Recipe: Paella

The lovely Justine Murphy has sent her recipe for Paella to make with the kids. This meal is among the 160 refined sugar-free recipes for everyday eating published in The mymuybueno Cookbook. What I love about this book is that she tells little stories about the inspiration behind each recipe. Try this meal with your family and let us know what you think.

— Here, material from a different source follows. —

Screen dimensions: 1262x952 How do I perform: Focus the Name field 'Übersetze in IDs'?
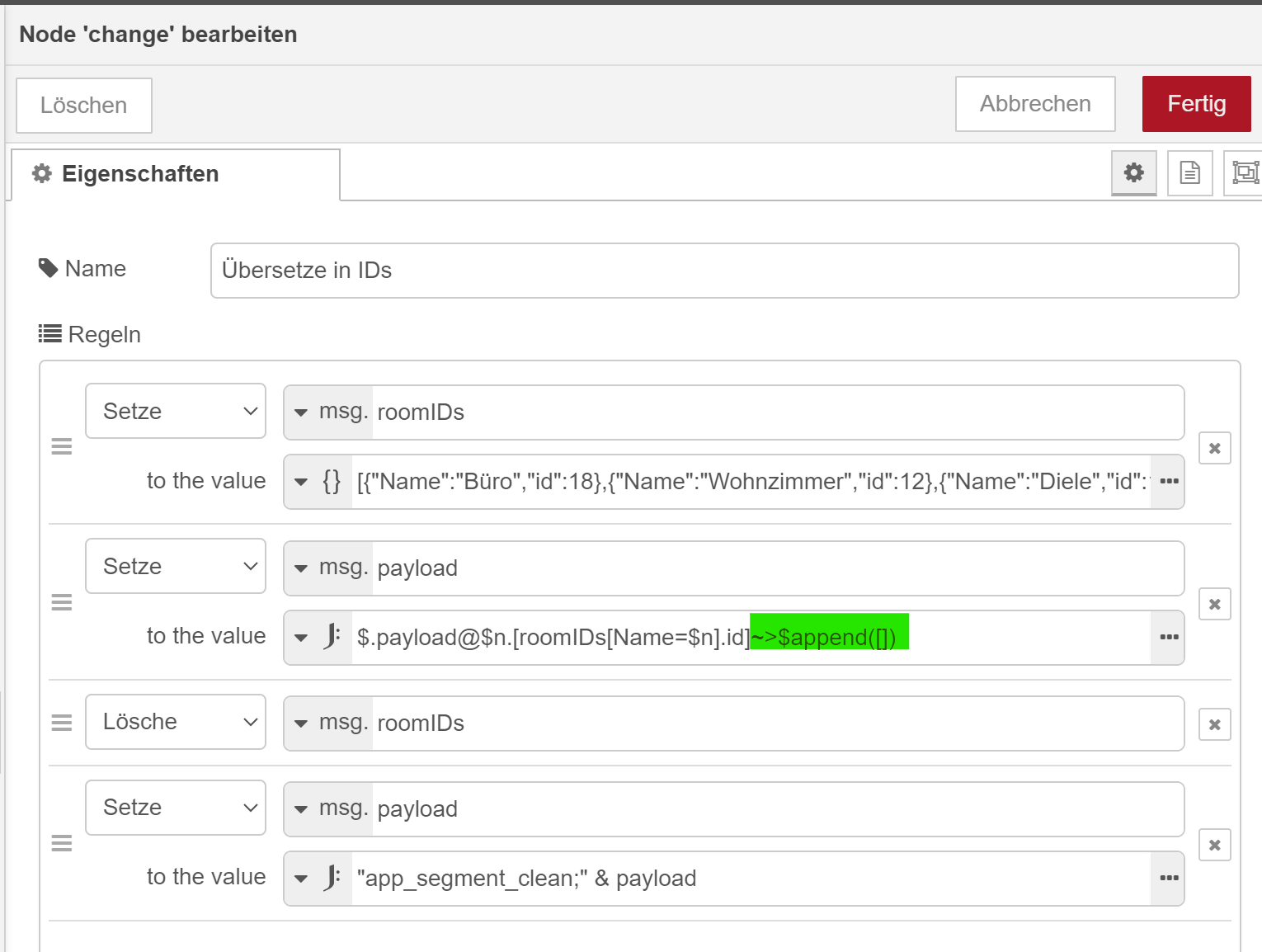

You don’t need a specific paella pan for this, but it is nice to own one, especially if serving this al fresco; the joy on everyone’s face when you carry it out is so wonderful. It’s great for a weekend lunch and entertaining, as it’s not too much work. This recipe is easily adaptable too; swap out the seafood and chicken for green beans, extra tomatoes and mushrooms to go veggie.

 

Ingredients

5 tbsp sunflower oil

4 chicken thighs, skinless and boneless

150g chorizo, cut into small dice

2 cloves of garlic, peeled and finely sliced

1 medium onion, finely diced

1 red bell pepper, finely diced

1½ litres vegetable or chicken stock

½ tsp saffron strands

350g paella rice

1 tsp smoked paprika

12 small clams, cleaned

12 mussels, cleaned and debearded

100g frozen peas

1 large tomato, cut into small dice

4 cloves of garlic, peeled and sliced

12 large raw prawns, deveined

1 medium squid, cleaned and sliced into rings

4 langoustines (optional)

5 tbsp chopped flat leaf parsley

Pinch of flaked sea salt

Grind of black pepper

1 lemon, cut into wedges

Method

Add a tablespoon of sunflower oil to a frying pan over a medium heat. Fry the chicken thighs and leave them to brown for 3 minutes on each side, put to one side, and cover with foil to keep warm.

Next, heat two tablespoons of oil in a paella or large frying pan over a medium heat. Add the chorizo and fry until the oils are starting to release, then add the garlic, onion and pepper to cook until softened. Meanwhile, heat the chicken stock in a saucepan and add the saffron into it. Mix well. Now add the paella rice to the paella pan and stir quickly until all the grains are completely coated and glossy. Add the paprika and pour in the hot saffron chicken stock. Wedge the chicken thighs deeply in the rice with just the tops showing.

Over the next 15 minutes, add extra water, 100ml at a time, as the rice starts to absorb the stock. Be careful not to add too much though, and stay with it, as you don’t want the bottom layer to catch and burn or the rice to dry out. Add the clams, mussels, peas and chopped tomato, then continue to cook the gently bubbling paella for another 10 to 15 minutes while it continues to absorb liquid.

Clean and dry your chicken pan, heat one tablespoon of oil and then add half the garlic. Once it has started to brown, add the prawns two or three at a time so you don’t overcrowd the pan. Cook on both sides until all the prawns are done, adding a little more oil if needed. Place on a plate lined with kitchen paper to absorb excess grease, then add the prawns to your paella.

Clean and dry the pan again, place on a medium heat and add the last tablespoon of oil. When the oil is really bubbling, add the remaining garlic and then the squid rings. Give them 10 seconds in the pan to get some colour, turning to cook both sides, then evenly distribute the squid in the paella. Finally, add the langoustines (if using) to the frying pan and allow the heat to cook them on all sides for 1 minute. Carefully transfer them into the paella.

Scatter the chopped parsley over the paella, season with salt and pepper then serve immediately with lots of lemon wedges and aioli (p.190).